Mentions: In a variation on our spindle-collapsing experiment (Fig. 1), we folded a telophase spindle to induce actin redistribution into a new ring, around a reassembled spindle (Fig. 2). Although both operations brought the two spindle poles into proximity, collapsing did so by pushing segregating anaphase chromosomes back together, whereas folding bent the spindle at its equator to swing the segregated telophase chromosomes toward each other (compare Figs. 1A and 2A). Note that part of the assembling contractile ring was destroyed as the spindle equator was pushed away from the cortex by a microneedle (Fig. 2A, b). We reasoned that folding the spindle would enhance visualization of actin redistribution, because the remnants of the original ring would serve as a more concentrated source of actin, available for building the new ring. By scaling up redistribution of actin, we hoped to gain insight as to how microtubules move actin into the contractile ring.

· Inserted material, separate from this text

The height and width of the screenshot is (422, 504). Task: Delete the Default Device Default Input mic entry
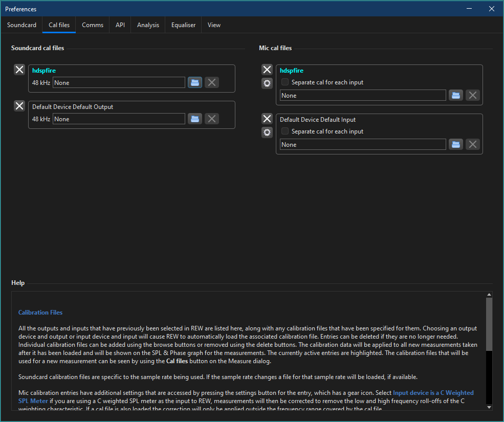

Redistribution of actin during assembly and reassembly of the contractile ring in grasshopper spermatocytes.

Alsop GB, Chen W, Foss M, Tseng KF, Zhang D - PLoS ONE (2009)

Spindle folding generated a concentrated source of actin for building a new contractile ring.(A) The central spindle can be folded using a microneedle, before furrow formation. Color scheme, as in Fig. 1A. (B) Polarization microscopy sequence (Video S2). After folding (0 min), the mechanically generated monopolar spindle reorganized into a bipolar spindle. Microtubules from the pair of spindle poles radiated toward the cell cortex (11 min, arrows) where a furrow initiated (23 min, arrows). The furrow ultimately ingressed at the equator of the spindle (37–52 min), after realignment of the spindle midzone. (C) Distribution of microtubules (green), actin filaments (red), and chromosomes (blue) in cells fixed at stages similar to those in (B). Upon folding of the spindle by micromanipulation, the deformed midzone (a, arrow) and remnants of the contractile ring (e and i) remained relatively organized. As central spindle microtubules reorganized, the original midzone disappeared (b). Concurrently, actin filaments dispersed from the disintegrating ring, oriented in apparent alignment with central spindle microtubules (f and j). Meanwhile, a few very short microtubule bundles (b, arrowheads) emerged at the spindle tip and initiated formation of a new midzone, transverse to the new spindle axis (b, arrow). Around the time of furrow initiation, reorganization of the elongated bundles created a new “pole” (c), thereby establishing a bipolar spindle with a broad midzone (c, arrows). Actin filaments appeared to disassociate from spindle microtubules as they entered the new contractile ring (g and k). The furrow ingressed as microtubules at the distal pole elongated (c–d, green), shifting the midzone (c–d, arrows) and the contractile ring (g–h and k–l) toward the spindle equator. Bars, 10 µm.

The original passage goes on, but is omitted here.